# Passage to read:
* START *

The thickness of the first outer sealing member 9 is larger than the thickness of the outer elastic sheet 6, in a state that the first outer sealing member 9 is not sandwiched by the outermost layer 4 and the flow passage layer 2. Then, as a result that the plural number of flow passage layers 2 and the two outermost layers 4 are fastened together, the first outer sealing member 9 is sandwiched between the outermost layer 4 and the flow passage layer 2 and is elastically deformed in a squeezed manner, to have the same thickness as the outer elastic sheet 6, and to closely adhere to the faces of the outermost layer 4 and the flow passage layer 2 opposite to each other.

The second outer sealing member 10, the third outer sealing member 11, the first inner sealing member 12, the second inner sealing member 13, and the third inner sealing member 14, are those similar to the first outer sealing member 9.

Specifically, the second outer sealing member 10 (see FIG. 4) is provided along an inner peripheral surface of the second outer prevention part 46, so as to surround around a space which overlaps the second through-holes 36 and 22 when viewed from the direction of lamination. The second outer sealing member 10 is sandwiched between a periphery part of the second through-hole 36 of the outermost layer 4 and a periphery part of the second through-hole 22 of the flow passage layer 2 to seal the gap therebetween, to thereby prevent the second fluid from leaking out from the second lead-in passage 28 to a gap between the outermost layer 4 and the flow passage layer 2. The second outer sealing member 10 is fitted within the second opening 42, and is positioned by being held by the second outer prevention part 46.

The third outer sealing member 11 (see FIG. 2 and FIG. 3) is provided along an inner peripheral surface of the third outer prevention part 47, so as to surround around a space which overlaps the third through-hole 38 and 24 when viewed from the direction of lamination. The third outer sealing member 11 is sandwiched between a periphery part of the third through-hole 38 of the outermost layer 4 and a periphery part of the third through-hole 24 of the flow passage layer 2 to seal the gap therebetween, to thereby prevent fluids from leaking out from the lead-out passage 30 to a gap between the outermost layer 4 and the flow passage layer 2. The third outer sealing member 11 is set within the third opening 43, and is positioned by being held by the third outer prevention part 47.

The first inner sealing member 12 (see FIG. 2 and FIG. 3) is provided along an inner peripheral surface of the first inner prevention part 55, so as to surround around a space which overlaps the first through-hole 21 when viewed from the direction of lamination. The first inner sealing member 12 is sandwiched between periphery parts of the first through-holes 21 of the flow passage layers 2 adjacent to each other to seal a gap therebetween, to thereby prevent the first fluid from leaking out from the first lead-in passage 26 to the gap between the flow passage layers 2 adjacent to each other. The first inner sealing member 12 is fitted within the first opening 51, and is positioned by being held by the first inner prevention part 55.

* END *

# Data extract:

* START *

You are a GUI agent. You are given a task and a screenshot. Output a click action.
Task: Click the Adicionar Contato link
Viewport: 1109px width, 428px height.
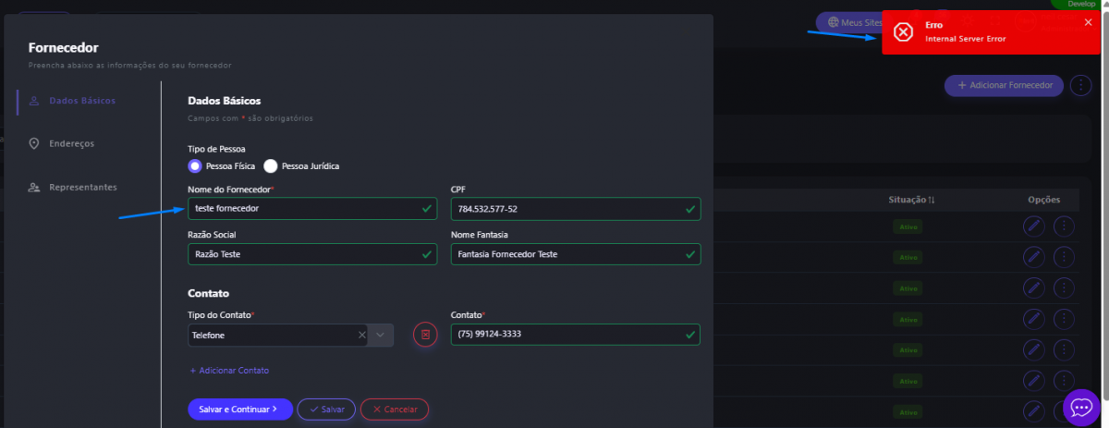pos(229,370)
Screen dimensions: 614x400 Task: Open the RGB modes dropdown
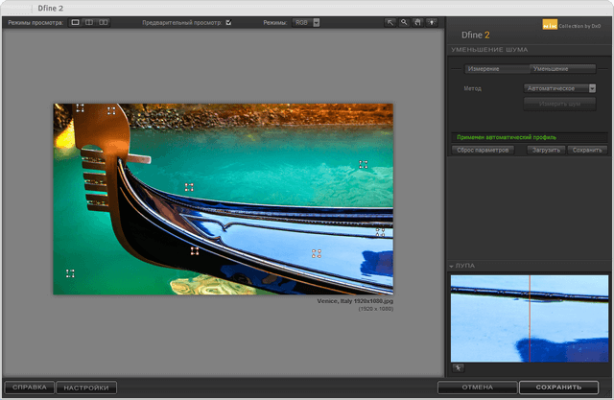(x=307, y=21)
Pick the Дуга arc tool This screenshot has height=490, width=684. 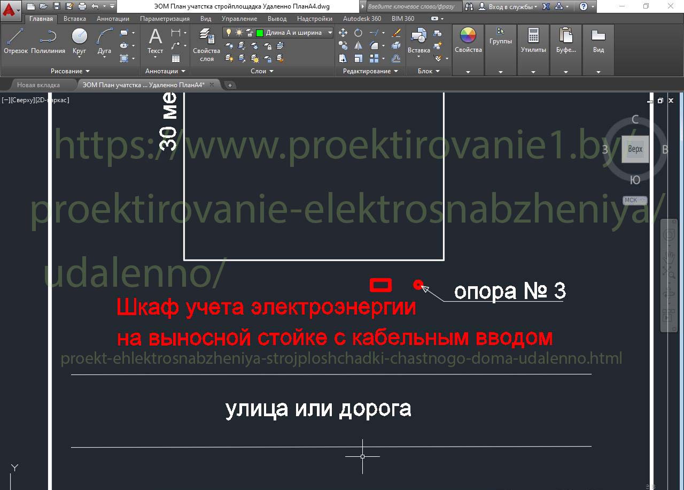pos(104,41)
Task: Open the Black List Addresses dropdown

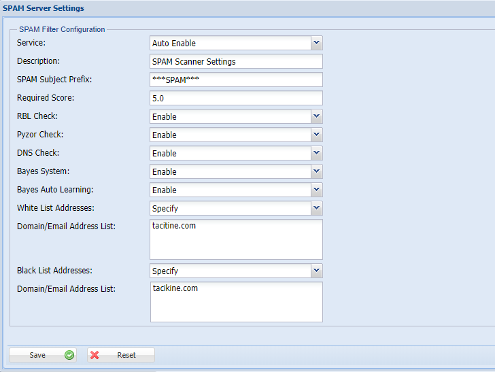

* END *

# Directions for this task:
Reproduce word for word the part of the sealing-member description from "The second outer sealing member 10, the" to "sealing member 9.".

# Exercise answer:
The second outer sealing member 10, the third outer sealing member 11, the first inner sealing member 12, the second inner sealing member 13, and the third inner sealing member 14, are those similar to the first outer sealing member 9.